The Problem (Q-score 3, ranked #48th of 95 in the VBA Core archive)
The scenario as originally posted in 2012
I am building an application in Excel which will enable a user to select from a list of existing excel based tools that have been built. They will select the specific tool and hit a “create new” button. Upon clicking this button, the user will be asked to name the file. After entering the name, a new workbook needs to be created and placed in that specific tool’s project folder. I am having trouble implementing this in code.
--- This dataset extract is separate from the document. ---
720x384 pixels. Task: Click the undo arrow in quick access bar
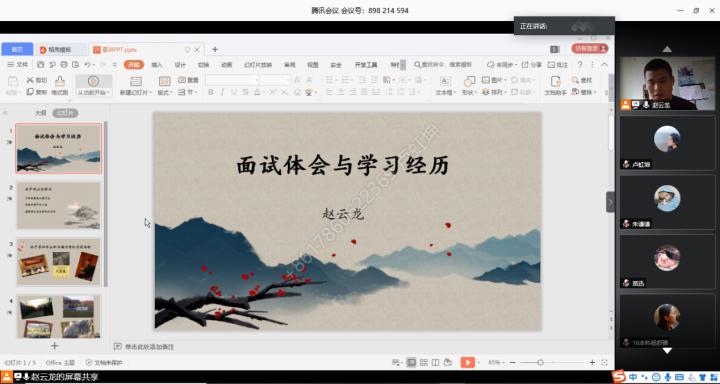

I have been able to find examples of code implementing copying templates from the active workbook, but nothing for creating something that is in another excel file entirely.
I believe I need to make a copy of the workbook that the user needs to recreate and then change the name and place the file in the desired location.
I would post some code to show what I’ve done so far, but I haven’t really made progress.
Thanks,
Why this Range / Worksheet targeting trips people up
The question centers on reaching a specific cell, range, or workbook object. In VBA Core, this is the #1 source of failures after activation events: every property (.Value, .Formula, .Address) behaves differently depending on whether the parent Workbook is explicit or implicit.
The Verified Solution — solid answer (above median) (+13)
Verbal answer — walkthrough without a code block
Note: the verified answer is a prose walkthrough. If you need a runnable sample, check VBA Core entries ranked in the top 10 of the same archive.
set wb = workbooks.add("x:mytemplate.xls") allows you to create a NEW doc and specify the file to be used as a template.
When to Use It — vintage (14+ years old, pre-2013)
Ranked #48th in its category — specialized fit
This pattern sits in the 89% tail relative to the top answer. Reach for it when your scenario closely matches the question title; otherwise browse the VBA Core archive for a higher-consensus alternative.
What changed between 2012 and 2026
The answer is 14 years old. The VBA Core object model has been stable across Office 2013, 2016, 2019, 2021, 365, and 2024/2026 LTSC, so the pattern still compiles. Changes that might affect you: 64-bit API declarations (use PtrSafe), blocked macros in downloaded files (Mark-of-the-Web), and the shift toward Office Scripts for web-first workflows.